US20260179503A1
2026-06-25
19/195,552
2025-04-30
Smart Summary: Assessment questions can be created automatically by using input data about a specific topic. An AI model generates multiple-choice questions (MCQs) and checks them for errors, removing any that have issues or do not meet formatting standards. The questions are also evaluated to ensure they match the learning goals and quality requirements set by the user. If not enough acceptable questions are produced, the system repeats the process of generating, analyzing, and evaluating until the desired number of good questions is reached. Finally, the accepted MCQs are provided as the output. 🚀 TL;DR
Assessment questions are automatically generated by receiving input data related to a user-specified topic. A set of multiple-choice questions (MCQs) is generated based on the received input data using an AI model, and analyzed for errors using the AI model by detecting and discarding generated MCQs having problematic distractors, and ensuring compliance with formatting standards. The generated MCQs are evaluated for alignment with a user-specified learning objective and adherence to predefined quality criteria using an evaluation AI model. Any generated MCQs evaluated as rejected by the evaluation AI model are discarded. The system determines whether there are a target number of generated MCQs evaluated as accepted by the evaluation AI model. In response to having less than the target number of generated MCQs evaluated as accepted, the generation, analysis, and evaluation processes are repeated until there are a target number of generated MCQs evaluated as accepted, which are then outputted.
Get notified when new applications in this technology area are published.
G09B7/06 » CPC main
Electrically-operated teaching apparatus or devices working with questions and answers of the multiple-choice answer-type, i.e. where a given question is provided with a series of answers and a choice has to be made from the answers
In accordance with 35 USC 119(a), this application claims priority from Turkish Patent Application No. TR 2024/020163 filed with the Turkish Patent and Trademark Office (Turkpatent) on Dec. 23, 2024.
This invention relates generally to the education-technology industry and, more specifically, to systems and methods for generating assessment questions automatically.
Question generation is a crucial facet of the education-technology industry. The ability for students to undertake numerous mock examinations significantly contributes to their preparedness for actual evaluations. This concept equally extends to instructors who create quizzes for their courses with an aim to determine their learners'comprehension levels. However, the conventional method of forming these questions has always relied on the expertise and knowledge of specific individuals who manually draft the questions, a process that is expensive and time-consuming compared to automated techniques.
The present system addresses these gaps, utilizing sophisticated computational processes to curtail the challenges associated with manual work. The artificial intelligence (AI) model is designed to generate a custom number of multiple-choice questions (MCQs), and includes the following components: the question stem, answer choices, feedback about the answer choices, and the correct answer. The MCQs are all based on a specific topic as selected by the user. The AI model takes as input a particular learning objective for accurate question generation. In certain embodiments, the AI model can initially generate the learning objective from a certain text (e.g., a section of a course) before proceeding to formulate the questions. Moreover, the system includes an evaluation AI model, which evaluates the quality of the generated questions to ascertain if they meet the necessary standards. The present solution reduces costs and enhances efficiency in question generation in the education-technology industry.

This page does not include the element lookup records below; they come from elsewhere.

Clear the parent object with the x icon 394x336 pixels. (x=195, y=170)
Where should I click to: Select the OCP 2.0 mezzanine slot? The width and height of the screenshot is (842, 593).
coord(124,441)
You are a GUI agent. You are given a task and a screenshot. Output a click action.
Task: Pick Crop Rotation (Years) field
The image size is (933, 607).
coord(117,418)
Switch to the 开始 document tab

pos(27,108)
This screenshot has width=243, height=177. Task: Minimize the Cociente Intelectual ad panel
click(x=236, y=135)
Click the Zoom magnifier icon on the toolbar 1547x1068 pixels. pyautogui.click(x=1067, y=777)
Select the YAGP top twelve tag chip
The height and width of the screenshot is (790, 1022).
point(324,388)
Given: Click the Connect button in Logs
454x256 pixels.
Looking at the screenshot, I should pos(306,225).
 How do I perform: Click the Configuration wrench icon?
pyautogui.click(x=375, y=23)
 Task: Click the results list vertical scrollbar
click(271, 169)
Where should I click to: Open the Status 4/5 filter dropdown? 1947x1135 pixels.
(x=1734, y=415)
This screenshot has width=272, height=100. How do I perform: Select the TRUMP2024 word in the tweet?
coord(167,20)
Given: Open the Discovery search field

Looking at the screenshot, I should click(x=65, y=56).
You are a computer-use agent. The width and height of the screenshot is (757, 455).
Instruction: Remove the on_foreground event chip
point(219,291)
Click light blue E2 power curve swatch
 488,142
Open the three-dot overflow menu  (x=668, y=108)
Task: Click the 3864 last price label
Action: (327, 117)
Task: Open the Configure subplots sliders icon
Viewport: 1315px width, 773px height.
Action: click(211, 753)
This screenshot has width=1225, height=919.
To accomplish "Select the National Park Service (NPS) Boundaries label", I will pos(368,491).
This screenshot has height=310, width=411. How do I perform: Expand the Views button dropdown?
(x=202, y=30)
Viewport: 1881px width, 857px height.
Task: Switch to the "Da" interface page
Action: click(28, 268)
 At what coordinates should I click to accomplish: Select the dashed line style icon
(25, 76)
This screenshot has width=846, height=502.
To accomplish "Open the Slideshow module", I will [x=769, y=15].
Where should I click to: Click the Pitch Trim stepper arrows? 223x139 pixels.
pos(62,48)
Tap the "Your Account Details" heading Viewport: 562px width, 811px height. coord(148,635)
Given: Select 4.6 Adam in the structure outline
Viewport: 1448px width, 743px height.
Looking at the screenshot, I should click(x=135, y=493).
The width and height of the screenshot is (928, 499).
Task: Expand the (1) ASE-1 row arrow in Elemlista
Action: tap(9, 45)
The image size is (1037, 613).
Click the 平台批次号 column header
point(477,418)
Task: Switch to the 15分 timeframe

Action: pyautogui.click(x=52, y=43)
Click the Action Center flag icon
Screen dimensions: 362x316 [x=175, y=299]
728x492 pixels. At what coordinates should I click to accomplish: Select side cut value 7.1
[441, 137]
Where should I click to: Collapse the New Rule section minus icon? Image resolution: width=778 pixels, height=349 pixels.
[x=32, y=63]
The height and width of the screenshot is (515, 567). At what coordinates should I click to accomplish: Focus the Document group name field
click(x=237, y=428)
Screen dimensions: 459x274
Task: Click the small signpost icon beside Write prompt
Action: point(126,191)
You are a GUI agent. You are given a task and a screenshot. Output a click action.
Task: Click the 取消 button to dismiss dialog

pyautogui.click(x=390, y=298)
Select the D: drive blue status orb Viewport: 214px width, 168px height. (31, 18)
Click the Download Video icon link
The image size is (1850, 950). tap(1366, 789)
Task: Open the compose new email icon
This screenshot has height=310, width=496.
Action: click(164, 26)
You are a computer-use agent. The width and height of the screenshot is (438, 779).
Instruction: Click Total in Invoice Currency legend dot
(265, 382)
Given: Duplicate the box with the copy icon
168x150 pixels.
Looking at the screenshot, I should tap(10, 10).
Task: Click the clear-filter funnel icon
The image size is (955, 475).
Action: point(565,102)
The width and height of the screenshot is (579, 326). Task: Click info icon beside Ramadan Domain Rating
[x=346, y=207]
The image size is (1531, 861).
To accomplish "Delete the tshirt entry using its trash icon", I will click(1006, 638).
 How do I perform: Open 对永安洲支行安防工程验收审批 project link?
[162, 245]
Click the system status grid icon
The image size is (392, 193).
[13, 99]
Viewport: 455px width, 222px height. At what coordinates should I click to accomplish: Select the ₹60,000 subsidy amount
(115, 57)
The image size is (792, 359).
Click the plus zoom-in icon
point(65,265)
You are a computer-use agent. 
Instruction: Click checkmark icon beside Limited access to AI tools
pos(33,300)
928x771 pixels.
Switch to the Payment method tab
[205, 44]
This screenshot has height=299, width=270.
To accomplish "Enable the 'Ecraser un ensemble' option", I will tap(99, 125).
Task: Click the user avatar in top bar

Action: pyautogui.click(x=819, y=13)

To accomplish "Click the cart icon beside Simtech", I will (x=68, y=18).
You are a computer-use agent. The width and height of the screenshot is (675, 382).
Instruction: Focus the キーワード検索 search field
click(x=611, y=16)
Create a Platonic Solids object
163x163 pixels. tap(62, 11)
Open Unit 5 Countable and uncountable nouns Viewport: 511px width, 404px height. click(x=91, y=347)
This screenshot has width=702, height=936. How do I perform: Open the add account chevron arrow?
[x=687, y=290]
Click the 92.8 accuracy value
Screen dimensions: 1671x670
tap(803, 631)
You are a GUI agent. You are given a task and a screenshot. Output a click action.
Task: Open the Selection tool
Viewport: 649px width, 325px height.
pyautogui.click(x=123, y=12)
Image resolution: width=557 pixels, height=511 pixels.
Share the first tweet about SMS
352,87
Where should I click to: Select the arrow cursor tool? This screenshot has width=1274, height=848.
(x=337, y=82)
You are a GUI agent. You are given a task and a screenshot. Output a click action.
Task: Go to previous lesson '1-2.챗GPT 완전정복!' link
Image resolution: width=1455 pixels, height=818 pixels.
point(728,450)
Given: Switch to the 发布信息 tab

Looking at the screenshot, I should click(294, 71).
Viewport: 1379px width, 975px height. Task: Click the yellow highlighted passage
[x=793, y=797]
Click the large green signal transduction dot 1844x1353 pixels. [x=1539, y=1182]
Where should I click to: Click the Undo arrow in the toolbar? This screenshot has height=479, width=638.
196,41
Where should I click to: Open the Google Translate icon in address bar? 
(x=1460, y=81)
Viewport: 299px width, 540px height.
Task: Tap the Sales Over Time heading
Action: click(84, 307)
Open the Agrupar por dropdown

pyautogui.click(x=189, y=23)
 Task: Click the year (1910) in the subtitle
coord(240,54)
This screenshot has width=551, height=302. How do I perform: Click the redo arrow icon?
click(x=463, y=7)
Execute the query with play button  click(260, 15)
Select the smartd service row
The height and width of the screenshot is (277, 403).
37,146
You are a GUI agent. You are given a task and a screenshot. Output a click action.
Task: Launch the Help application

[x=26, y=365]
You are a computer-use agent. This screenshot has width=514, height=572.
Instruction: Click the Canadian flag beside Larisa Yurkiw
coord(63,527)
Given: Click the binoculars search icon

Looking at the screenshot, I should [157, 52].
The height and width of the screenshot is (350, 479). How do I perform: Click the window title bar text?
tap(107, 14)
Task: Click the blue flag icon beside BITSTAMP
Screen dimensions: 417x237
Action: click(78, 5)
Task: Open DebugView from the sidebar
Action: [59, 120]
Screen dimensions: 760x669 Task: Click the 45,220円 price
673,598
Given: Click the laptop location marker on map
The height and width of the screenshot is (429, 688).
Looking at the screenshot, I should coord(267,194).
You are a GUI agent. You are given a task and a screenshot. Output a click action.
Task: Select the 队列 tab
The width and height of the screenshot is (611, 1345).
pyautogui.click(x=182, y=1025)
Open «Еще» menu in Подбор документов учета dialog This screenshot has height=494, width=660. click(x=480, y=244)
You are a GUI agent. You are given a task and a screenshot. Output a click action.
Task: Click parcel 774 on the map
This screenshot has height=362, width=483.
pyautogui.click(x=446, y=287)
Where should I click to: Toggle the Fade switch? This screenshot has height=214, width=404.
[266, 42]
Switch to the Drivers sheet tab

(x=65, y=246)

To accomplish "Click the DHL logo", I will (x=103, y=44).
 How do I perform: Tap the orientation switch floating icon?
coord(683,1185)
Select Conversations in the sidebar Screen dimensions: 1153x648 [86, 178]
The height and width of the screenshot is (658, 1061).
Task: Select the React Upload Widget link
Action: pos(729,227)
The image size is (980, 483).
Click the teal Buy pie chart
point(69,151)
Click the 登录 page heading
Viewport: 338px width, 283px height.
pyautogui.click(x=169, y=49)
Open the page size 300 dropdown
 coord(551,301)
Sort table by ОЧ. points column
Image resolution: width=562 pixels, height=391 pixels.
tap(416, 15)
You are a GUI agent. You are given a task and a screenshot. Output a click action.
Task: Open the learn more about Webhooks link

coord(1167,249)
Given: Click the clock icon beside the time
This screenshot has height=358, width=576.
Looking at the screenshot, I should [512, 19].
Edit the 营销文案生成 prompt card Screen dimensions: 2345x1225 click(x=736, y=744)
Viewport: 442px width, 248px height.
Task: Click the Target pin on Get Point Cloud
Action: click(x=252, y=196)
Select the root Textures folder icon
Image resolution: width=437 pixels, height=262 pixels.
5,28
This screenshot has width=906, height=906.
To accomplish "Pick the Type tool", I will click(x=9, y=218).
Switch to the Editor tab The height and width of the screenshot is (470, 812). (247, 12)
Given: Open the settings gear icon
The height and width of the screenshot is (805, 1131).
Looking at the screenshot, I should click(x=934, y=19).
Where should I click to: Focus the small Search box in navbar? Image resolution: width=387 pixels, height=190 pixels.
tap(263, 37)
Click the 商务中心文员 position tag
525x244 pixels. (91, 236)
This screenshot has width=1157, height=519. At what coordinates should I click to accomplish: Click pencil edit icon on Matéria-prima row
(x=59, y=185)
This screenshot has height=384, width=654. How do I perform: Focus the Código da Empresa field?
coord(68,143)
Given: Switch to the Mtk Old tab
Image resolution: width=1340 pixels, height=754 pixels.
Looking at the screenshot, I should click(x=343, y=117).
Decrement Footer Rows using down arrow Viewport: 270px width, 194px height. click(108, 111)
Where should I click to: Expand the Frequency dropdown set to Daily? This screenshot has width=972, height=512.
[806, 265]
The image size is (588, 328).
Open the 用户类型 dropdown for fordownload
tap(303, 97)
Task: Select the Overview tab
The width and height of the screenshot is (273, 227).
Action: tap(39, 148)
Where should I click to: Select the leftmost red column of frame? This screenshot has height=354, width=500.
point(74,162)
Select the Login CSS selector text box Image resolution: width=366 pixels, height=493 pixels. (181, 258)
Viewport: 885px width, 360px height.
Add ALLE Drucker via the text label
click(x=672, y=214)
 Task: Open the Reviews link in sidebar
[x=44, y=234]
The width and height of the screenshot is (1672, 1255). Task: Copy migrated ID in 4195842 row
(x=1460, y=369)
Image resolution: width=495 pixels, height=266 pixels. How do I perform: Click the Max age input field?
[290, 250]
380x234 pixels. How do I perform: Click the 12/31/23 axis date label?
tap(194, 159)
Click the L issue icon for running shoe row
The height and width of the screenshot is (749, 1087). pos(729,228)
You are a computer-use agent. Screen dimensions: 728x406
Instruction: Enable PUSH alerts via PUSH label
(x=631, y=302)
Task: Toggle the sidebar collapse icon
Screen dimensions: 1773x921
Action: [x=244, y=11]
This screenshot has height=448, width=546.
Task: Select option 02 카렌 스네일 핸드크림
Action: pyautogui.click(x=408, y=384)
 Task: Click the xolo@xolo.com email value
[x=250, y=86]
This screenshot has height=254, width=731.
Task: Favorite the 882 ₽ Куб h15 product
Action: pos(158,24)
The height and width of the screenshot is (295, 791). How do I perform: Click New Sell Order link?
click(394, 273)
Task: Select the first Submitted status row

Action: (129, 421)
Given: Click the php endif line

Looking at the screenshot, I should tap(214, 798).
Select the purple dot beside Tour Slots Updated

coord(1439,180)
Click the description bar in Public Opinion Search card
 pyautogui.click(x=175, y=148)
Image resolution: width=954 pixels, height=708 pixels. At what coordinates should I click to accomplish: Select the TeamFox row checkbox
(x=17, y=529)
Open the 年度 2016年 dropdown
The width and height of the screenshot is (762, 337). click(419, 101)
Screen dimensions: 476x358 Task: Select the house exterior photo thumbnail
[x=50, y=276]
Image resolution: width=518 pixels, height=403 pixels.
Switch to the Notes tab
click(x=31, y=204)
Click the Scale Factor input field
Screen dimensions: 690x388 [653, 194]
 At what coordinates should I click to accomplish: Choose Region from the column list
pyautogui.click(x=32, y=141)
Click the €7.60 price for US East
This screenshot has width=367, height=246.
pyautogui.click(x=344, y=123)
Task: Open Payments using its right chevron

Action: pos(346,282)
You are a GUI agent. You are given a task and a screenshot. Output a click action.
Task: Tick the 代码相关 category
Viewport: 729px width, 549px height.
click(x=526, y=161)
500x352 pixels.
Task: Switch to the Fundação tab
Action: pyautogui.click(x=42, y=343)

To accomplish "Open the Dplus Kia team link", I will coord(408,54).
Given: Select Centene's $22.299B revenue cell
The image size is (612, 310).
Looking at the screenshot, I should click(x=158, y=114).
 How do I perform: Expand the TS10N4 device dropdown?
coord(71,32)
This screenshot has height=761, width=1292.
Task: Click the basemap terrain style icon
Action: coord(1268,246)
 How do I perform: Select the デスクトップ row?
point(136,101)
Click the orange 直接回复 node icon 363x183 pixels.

The present disclosure describes a system, method, and computer program for generating assessment questions automatically. The method is performed by a computer system that includes servers, storage systems, networks, operating systems, and databases.
The present disclosure describes a system and method designed to automatically generate MCQs using an AI model based on a user-specified topic, using the input of a learning objective. The goal of this system is to measure a learner's proficiency in a given subject through a dynamically-created assessment. The system also includes an evaluation AI model that gauges the quality of the generated MCQs and ensures they align with set standards. The system provides a practical tool for anyone wishing to create an endless array of questions on any topic, eliminating the need for manually curating questions.
In one embodiment, a method for generating assessment questions automatically comprises the following steps:
FIG. 1 is a flowchart that illustrate a method, according to one embodiment, for generating assessment questions automatically.
FIG. 2 is a block diagram that illustrates an example system architecture and data flow according to one embodiment.
The present disclosure describes a system, method, and computer program for generating assessment questions automatically. The method is performed by a computer system that includes servers, storage systems, networks, operating systems, and databases (“the system”).
Example implementations of the method are described in more detail with respect to FIGS. 1-2.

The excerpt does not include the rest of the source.